Kontrakt na SOR Szpital Powiatowy w Zawierciu otrzymał na razie tylko na czas od 7.X do 31.XII.2015. Kontrakt liczony jest jako ryczałt dobowy za utrzymanie SOR-u w kwocie 8629,20 zł, w sumie do szpitala wpłynie ok. 742 tysiące. Kwota dobowego ryczałtu ma być od stycznia negocjowana ponownie, gdy okaże się ilu pacjentów i jakie zabiegi w tym czasie SOR wykonał.
ZA WYSOKIE PROGI NA ROKA ZBIGNIEWA NOGI?
2 X 2015 o godz. 13.30 uroczyste otwarcie Szpitalnego Oddziału Ratunkowego. Gościem specjalnym ma być jak po cichu zapowiadają organizatorzy Minister Zdrowia Marian Zembala, znany kardiochirurg. To wydarzenie (otwarcie SOR oczywiście) ważne i wyczekiwane. Wszak wg planu otwarcie SOR miało nastąpić już w 2011 roku. Zarząd Powiatu, a szczególnie odpowiedzialna za to zadanie członek zarządu Maria Milejska mają prawo do satysfakcji. Najpierw Milejska sprawnie przekazała SOR na majątek szpitala, co stało się 30.12.2014, później udało się namówić NFZ do rozpisania konkursu na SOR dla powiatu zawierciańskiego, choć wcześniej rzeczniczka NFZ informowała, że takich planów nie ma. Widać pewną euforię w szpitalu, któremu w ostatnich latach było ciągle pod górkę: jak zamontowali windę, to za wąską. Może SOR będzie wreszcie sukcesem? W szpitalu przed 2.X trwało wielkie czyszczenie kurzących się od 2 lat urządzeń, pomieszczeń. Krzywe lampy znowu dostały pionu, trawa pięknie przycięta. Na finiszu tylko ta wpadka z zaproszeniami: jedni tylko na otwarcie, „wybrani” również na obiad w Amazonce (hotel i restauracja za Kroczycami). Ulubione miejsce imprez integracyjnych radnych wielu gmin, kadencji i wszystkich, jak się okazuje, orientacji politycznych.

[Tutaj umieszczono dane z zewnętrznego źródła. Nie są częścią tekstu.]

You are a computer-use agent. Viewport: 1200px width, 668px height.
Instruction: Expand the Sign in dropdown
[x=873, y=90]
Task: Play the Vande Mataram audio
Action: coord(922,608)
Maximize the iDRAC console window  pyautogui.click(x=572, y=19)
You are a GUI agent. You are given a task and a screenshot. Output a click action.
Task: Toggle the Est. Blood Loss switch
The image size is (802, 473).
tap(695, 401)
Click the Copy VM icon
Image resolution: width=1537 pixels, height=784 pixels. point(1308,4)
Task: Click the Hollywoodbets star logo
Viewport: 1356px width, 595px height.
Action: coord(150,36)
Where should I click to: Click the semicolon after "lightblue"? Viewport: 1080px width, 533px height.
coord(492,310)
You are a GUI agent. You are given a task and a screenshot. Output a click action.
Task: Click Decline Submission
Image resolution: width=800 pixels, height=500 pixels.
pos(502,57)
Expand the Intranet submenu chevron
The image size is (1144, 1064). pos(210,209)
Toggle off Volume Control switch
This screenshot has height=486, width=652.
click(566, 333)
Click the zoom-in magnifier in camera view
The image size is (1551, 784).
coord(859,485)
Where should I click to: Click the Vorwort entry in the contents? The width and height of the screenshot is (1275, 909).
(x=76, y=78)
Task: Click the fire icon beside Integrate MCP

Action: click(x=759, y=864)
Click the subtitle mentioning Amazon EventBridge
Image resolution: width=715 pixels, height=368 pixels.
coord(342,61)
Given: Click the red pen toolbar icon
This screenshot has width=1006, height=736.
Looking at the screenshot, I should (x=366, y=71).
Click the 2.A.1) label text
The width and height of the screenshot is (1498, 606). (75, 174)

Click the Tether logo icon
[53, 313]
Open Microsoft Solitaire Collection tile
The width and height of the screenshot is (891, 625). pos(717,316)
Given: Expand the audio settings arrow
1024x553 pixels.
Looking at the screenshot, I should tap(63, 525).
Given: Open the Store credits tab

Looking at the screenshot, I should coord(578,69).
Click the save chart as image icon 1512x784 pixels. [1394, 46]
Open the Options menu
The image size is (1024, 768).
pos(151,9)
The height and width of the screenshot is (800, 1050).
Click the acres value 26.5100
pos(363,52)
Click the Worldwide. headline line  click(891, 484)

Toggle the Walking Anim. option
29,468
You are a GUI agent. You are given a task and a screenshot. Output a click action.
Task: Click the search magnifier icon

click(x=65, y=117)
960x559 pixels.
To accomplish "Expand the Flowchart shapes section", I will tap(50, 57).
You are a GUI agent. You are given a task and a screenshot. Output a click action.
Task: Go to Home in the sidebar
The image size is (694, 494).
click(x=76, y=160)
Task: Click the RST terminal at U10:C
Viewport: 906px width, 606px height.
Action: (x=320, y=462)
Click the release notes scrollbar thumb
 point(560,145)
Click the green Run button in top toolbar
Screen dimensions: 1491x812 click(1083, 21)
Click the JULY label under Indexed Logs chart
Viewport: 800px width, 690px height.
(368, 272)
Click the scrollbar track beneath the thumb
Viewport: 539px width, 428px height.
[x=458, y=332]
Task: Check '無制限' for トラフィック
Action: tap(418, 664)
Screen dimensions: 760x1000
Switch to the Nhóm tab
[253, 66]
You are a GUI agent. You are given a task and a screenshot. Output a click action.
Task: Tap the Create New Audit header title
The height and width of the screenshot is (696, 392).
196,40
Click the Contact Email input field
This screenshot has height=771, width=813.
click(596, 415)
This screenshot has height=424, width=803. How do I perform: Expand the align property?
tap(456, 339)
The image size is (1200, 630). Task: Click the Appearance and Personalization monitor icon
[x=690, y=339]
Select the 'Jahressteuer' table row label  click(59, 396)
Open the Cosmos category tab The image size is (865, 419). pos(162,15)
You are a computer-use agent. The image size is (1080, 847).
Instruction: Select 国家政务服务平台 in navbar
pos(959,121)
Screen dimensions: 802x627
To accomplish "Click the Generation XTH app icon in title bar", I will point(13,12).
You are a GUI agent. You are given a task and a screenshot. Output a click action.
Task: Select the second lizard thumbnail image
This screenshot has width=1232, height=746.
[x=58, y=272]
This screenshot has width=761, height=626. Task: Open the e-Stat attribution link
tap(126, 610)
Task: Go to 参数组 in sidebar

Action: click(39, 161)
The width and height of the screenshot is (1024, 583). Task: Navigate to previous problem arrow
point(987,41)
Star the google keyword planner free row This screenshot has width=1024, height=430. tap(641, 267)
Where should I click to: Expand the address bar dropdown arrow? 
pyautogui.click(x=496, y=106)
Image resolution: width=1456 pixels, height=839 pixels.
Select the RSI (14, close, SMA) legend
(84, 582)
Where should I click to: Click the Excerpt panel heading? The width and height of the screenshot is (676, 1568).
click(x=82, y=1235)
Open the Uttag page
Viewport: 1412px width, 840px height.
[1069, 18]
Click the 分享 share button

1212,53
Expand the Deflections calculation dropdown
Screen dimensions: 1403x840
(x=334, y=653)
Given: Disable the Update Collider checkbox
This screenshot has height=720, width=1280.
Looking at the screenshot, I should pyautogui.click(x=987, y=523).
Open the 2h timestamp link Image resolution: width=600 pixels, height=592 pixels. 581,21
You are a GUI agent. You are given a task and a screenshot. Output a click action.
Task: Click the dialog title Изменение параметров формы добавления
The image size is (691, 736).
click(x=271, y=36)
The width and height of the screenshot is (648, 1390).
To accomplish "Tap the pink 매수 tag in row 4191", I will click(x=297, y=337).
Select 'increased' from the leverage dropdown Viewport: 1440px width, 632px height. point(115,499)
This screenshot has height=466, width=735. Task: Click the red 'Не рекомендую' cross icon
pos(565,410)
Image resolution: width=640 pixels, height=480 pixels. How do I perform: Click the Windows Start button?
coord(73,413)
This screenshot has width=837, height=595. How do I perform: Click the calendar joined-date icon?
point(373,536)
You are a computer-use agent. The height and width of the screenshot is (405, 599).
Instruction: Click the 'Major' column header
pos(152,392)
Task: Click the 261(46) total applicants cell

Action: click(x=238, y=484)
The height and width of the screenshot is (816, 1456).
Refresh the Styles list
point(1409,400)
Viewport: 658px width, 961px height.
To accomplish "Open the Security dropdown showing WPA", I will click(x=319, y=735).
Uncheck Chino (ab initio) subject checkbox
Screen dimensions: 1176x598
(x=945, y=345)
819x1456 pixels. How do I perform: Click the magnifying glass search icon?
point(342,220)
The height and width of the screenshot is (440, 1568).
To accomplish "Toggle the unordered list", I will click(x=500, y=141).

- Dostałem zaproszenie na obiad po uroczystościach otwarcia SOR-u do restauracji Amazonka. Pracownice biura rady poinformowały mnie jednak, że zaproszenie zostało wysłane „pomyłkowo”. Widocznie nie godzien jestem zasiąść przy jednym stole z oficjelami. Może będzie minister zdrowia Marian Zembala? Gdybym był z innej partii, a nie z małego komitetu Można Uczciwie, to może obiad bym zjadł? – komentuje żartobliwie radny powiatowy Zbigniew Rok.
Zaproszenie podobno miał dostać jedynie przewodniczący Rady Powiatu Jarosław Kleszczewski (PO). Mała pomyłka i zaproszenie dostali także szeregowi radni. Szkoda… po wielu latach trudów, wszystkim radnym należałoby się świętowanie z okazji zakończenia budowy SOR-u. Z czego wynikała pomyłka? Niestety z biurem rady nie zdążyliśmy się skontaktować.
Może z tej wizerunkowej wpadki rządzący powiatem wyciągną jakiś pouczający wniosek? Proponujemy nawet kilka: jak obiad to dla wszystkich i nie tak po kryjomu. I nie ma restauracji w Zawierciu? A najlepiej z takich głupot po prostu zrezygnować. Minister na pewno się śpieszy, radnym wystarczy satysfakcja. Zamiast obiadu, można kupić coś pożytecznego do szpitala.